## Begin Given text

Despite all my best efforts as an English teacher, the most important way for my middle schoolers to become stronger readers was probably just for them to sit and read. “Sustained silent reading” was in fact enshrined into the middle school English/Language Arts schedules in my district: it’s what the first 12 minutes out of every 72-minute period was for.
Getting students used to the act of reading silently and attentively for a stretch of time is important because it helps them develop it as a skill if they’re not used to doing it. For those that are, it helps solidify it as a habit. But there’s some emerging research in “literary neuroscience” showing what happens in your brain while you’re doing focused, close reading: it activates numerous corners of the mind that aren’t working when you’re reading with less focus.

## End Given text
## Begin Record set

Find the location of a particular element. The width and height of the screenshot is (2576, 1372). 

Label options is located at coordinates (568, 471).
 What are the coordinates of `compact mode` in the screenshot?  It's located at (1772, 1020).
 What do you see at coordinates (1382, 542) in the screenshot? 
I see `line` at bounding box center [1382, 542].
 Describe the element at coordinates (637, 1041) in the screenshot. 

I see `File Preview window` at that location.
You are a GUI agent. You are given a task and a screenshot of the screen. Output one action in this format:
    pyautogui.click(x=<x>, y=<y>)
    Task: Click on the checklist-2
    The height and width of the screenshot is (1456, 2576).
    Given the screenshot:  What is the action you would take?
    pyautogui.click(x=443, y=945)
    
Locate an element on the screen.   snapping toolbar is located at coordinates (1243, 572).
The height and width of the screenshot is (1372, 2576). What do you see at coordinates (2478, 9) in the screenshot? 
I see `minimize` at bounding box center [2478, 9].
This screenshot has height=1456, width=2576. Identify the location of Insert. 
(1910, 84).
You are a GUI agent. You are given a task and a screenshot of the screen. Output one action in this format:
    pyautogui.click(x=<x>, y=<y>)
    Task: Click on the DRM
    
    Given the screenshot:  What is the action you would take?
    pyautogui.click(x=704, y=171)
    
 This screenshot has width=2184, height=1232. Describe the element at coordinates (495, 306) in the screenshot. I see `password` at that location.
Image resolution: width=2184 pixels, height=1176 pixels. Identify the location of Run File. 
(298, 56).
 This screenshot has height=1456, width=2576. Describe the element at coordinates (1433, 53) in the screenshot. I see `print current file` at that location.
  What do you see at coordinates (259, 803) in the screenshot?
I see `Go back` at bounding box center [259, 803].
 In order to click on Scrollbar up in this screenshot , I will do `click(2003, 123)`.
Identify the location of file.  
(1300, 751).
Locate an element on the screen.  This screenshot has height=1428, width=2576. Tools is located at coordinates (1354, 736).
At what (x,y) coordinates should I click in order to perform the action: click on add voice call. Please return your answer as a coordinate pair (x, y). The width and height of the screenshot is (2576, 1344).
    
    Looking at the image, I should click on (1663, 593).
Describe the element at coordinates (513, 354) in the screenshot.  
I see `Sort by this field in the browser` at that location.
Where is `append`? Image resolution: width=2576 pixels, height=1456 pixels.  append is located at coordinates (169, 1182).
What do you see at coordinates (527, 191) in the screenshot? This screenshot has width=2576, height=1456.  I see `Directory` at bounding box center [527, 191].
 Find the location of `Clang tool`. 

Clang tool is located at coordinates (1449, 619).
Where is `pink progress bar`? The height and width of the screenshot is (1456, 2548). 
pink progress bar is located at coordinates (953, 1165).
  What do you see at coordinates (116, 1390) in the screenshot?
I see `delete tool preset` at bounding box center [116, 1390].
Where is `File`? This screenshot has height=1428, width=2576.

## End Record set

■ Set problem
Update the stretch of the passage on silent reading from "Despite all my" through "with less focus.", swapping "middle schoolers" for "students", and write it out again. These records are separate from the passage on silent reading.

■ Task output
Despite all my best efforts as an English teacher, the most important way for my students to become stronger readers was probably just for them to sit and read. “Sustained silent reading” was in fact enshrined into the middle school English/Language Arts schedules in my district: it’s what the first 12 minutes out of every 72-minute period was for.
Getting students used to the act of reading silently and attentively for a stretch of time is important because it helps them develop it as a skill if they’re not used to doing it. For those that are, it helps solidify it as a habit. But there’s some emerging research in “literary neuroscience” showing what happens in your brain while you’re doing focused, close reading: it activates numerous corners of the mind that aren’t working when you’re reading with less focus.